Interview with Contemporary Fiction Writer S.J. Matthews

Sherilyn J MatthewsS.J. Matthews is a life-long resident of Texas. As such, she is in love with the Lone Star State and the things that best represent it: barbecue, horses, and a really good margarita on the rocks (not necessarily in that order). Born in Fort Worth and educated at Texas A&M University, she currently resides in Houston. Although she isn’t a Houston native, she has been in enough traffic jams to call herself a Houstonian.
After spending five years as a teacher of both special and general education students, she decided she wasn’t giving her family as much of herself as she should. Her young son faced a health crisis that made it impossible to work outside the home; it was during this time that she turned to her childhood dream of writing and began working freelance while writing fiction stories and blogging about them.
In addition to reading and writing, she enjoys movies, baking, collecting first editions and rare books. S.J. lives with her husband, son, a very hyper Boston Terrier, and a sometimes disgruntled Californian rabbit.
Hannah Strong is a prequel to S.J.’s impending novel Miracle at Santa Anita to be published in 2014.

In Pursuit of a Dream

– Thank you for joining us on Infinite Pathways, S.J.  So many of our readers are currently at the same juncture of their writing as you are and would love to hear about your experiences.
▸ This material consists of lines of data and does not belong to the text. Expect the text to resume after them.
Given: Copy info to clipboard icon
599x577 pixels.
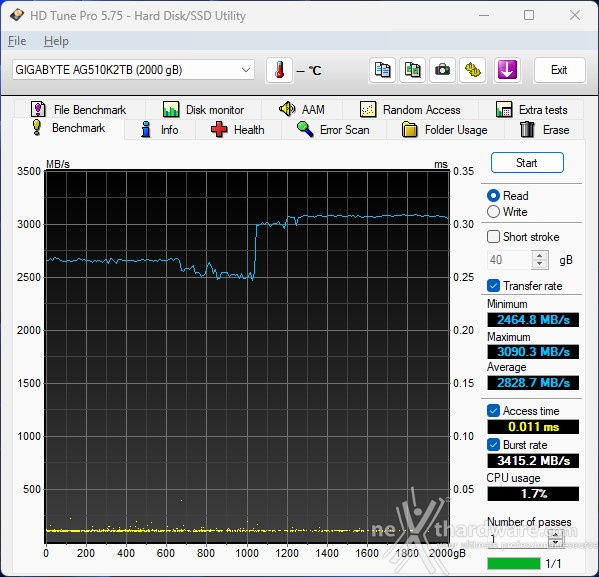Looking at the screenshot, I should click(x=382, y=70).
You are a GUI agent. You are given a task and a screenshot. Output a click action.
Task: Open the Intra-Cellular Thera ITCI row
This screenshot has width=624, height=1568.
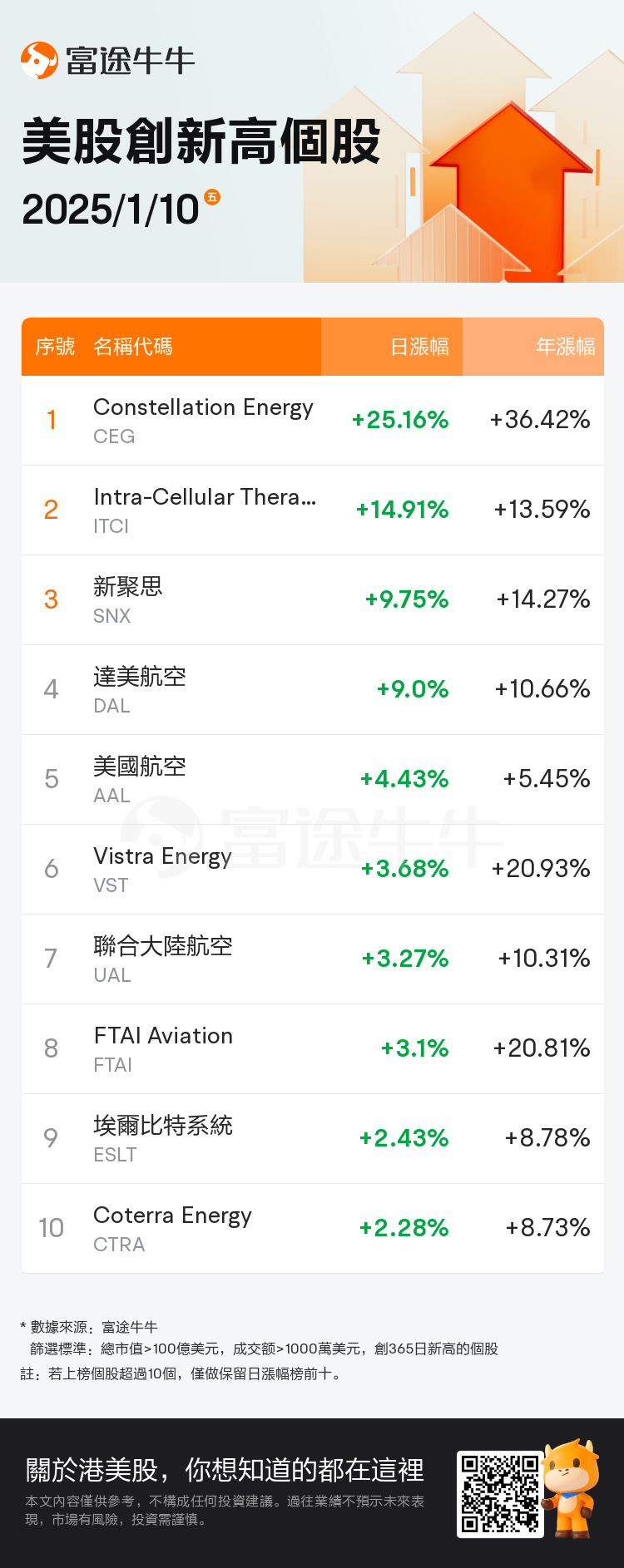point(313,510)
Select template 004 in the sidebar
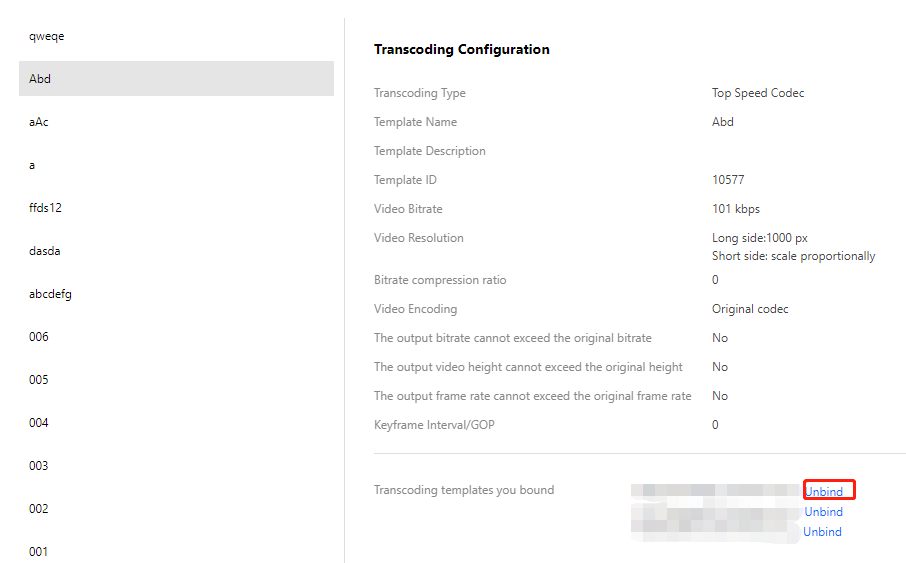Viewport: 906px width, 563px height. click(x=39, y=423)
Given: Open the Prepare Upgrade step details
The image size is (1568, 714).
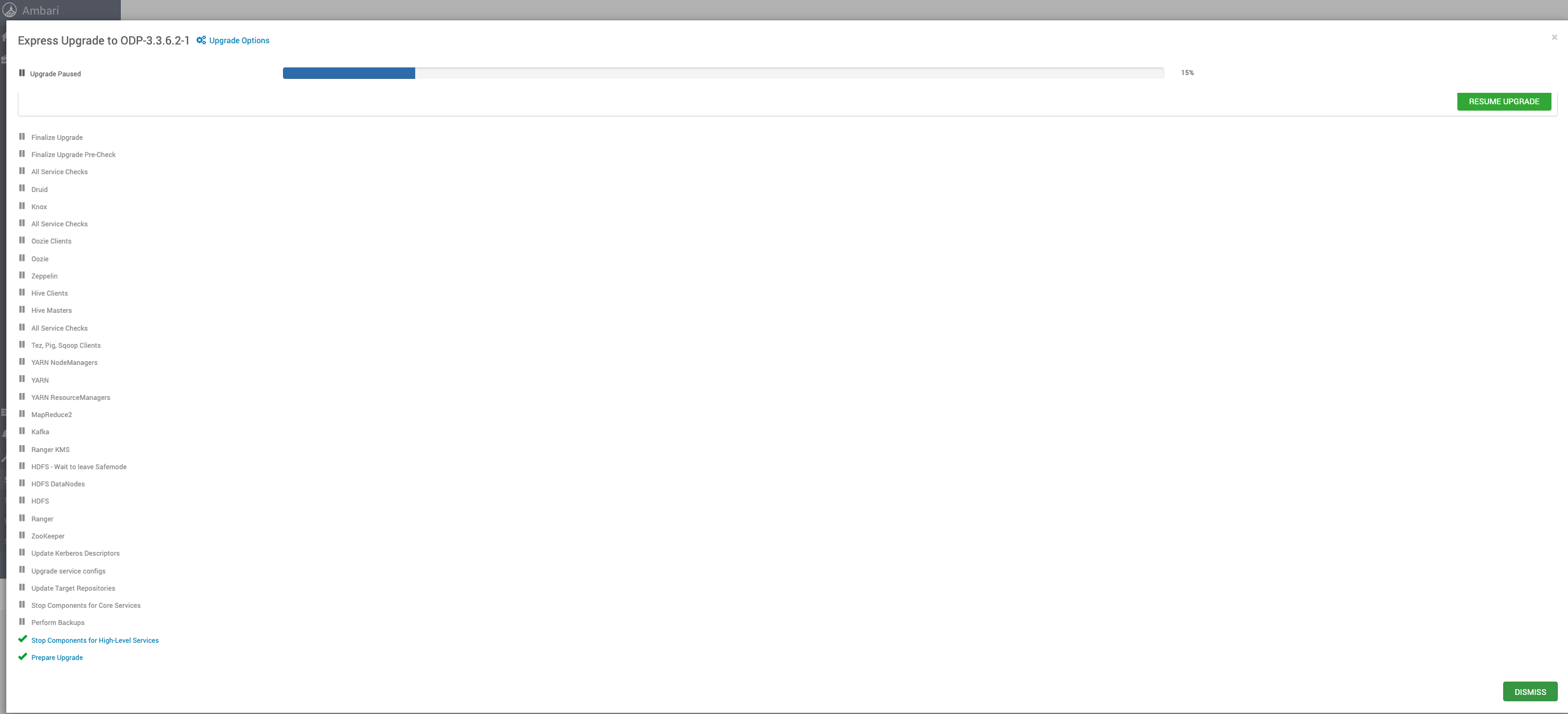Looking at the screenshot, I should tap(57, 657).
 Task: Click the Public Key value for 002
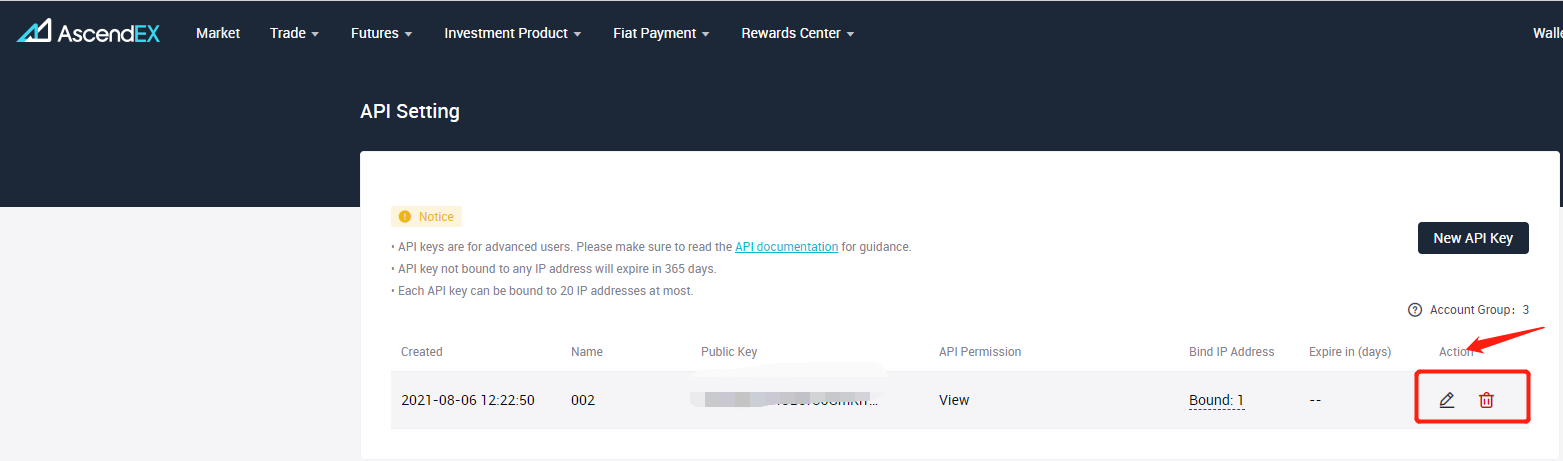coord(788,400)
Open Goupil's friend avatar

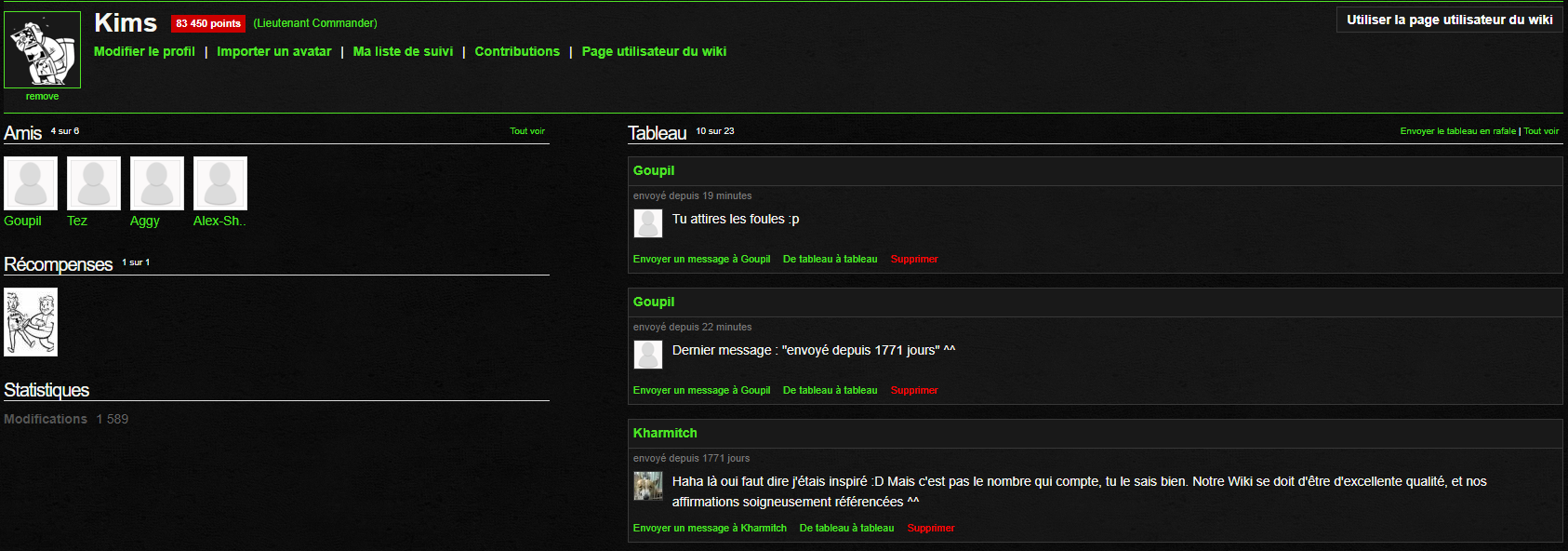click(x=31, y=183)
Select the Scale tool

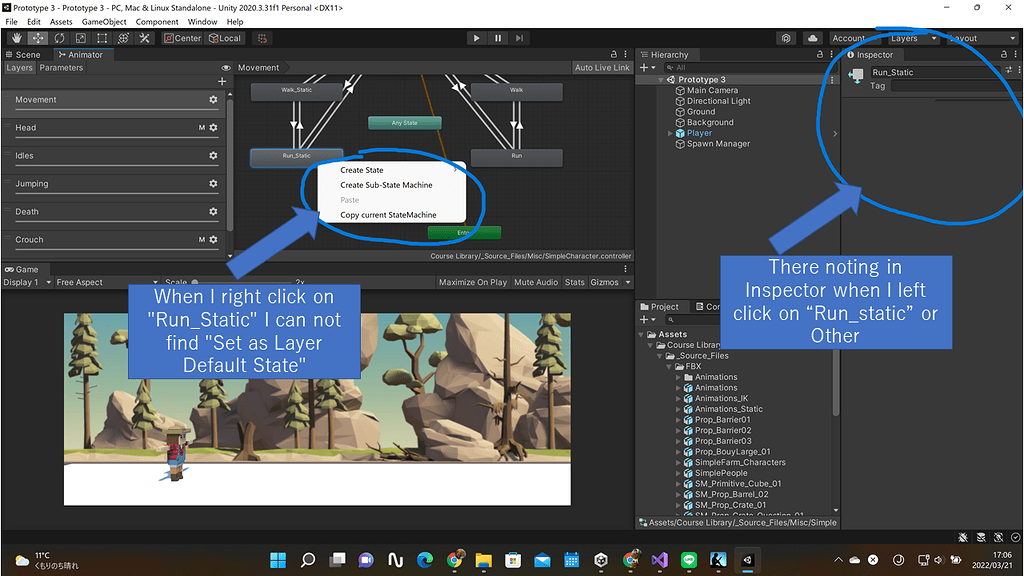pos(80,37)
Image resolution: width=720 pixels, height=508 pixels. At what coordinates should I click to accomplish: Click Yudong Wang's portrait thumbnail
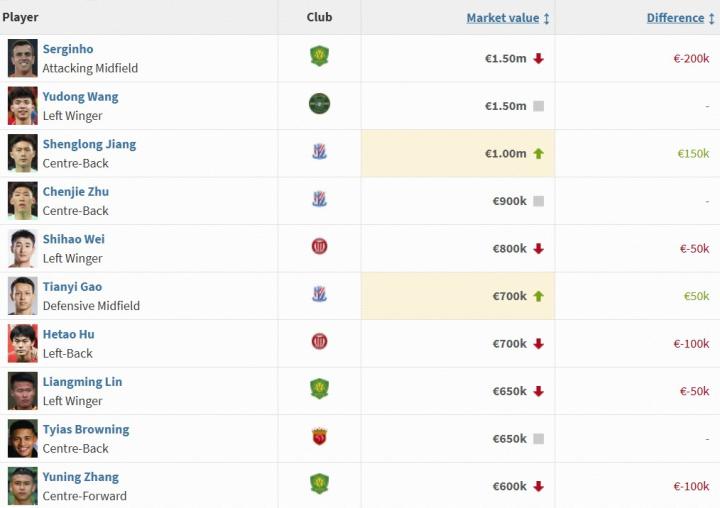22,105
— Thank you M.J.  I enjoy hearing from other writers and their journeys. Writing is such a solitary task, so it’s nice to hear from others.

Q: Could you describe for us the moment that launched you on your journey of becoming a writer?

A: I’ve wanted to be a writer since I was a child. However, I didn’t fully pursue it until I was laid off from my teaching job. Up until then, I only wrote when I could steal away a few minutes. As painful as it was to lose my job, I realized that it was an opportunity to write more.

Q: How has a ‘day job’ or schooling influenced your writing? 

A: As a teacher, I struggled to keep everything in balance and wondered if I was meant for the job. The emotions that go along with that lend themselves well to fictional stories.  No one wants to read about someone who has the perfect job, perfect marriage, and a dog that farts rainbows. Well, maybe they would want to read about that last one.

Q: What would you consider to be the main influences to your writing? 

A: I love Hemingway’s prose because he says so much with so little. When I go through the editing process, I try to remove anything that isn’t absolutely necessary. Music is also of critical importance. I love 80s songs and indie bands. Both are on my playlist.

Q: How instrumental was your support group (family, friends, colleagues) in making this work a reality? 

A: My dad is probably my biggest supporter. He writes novels and screenplays as well and he understands the difficulties writers face.

Q: What were the most challenging aspects bringing this short work to life?

A: Any time you write about something in the past, the challenge is to make sure that it’s historically accurate. Even though Hannah strong takes place in 1984, the culture was very different back then. Details are critical and I do worry about getting everything right.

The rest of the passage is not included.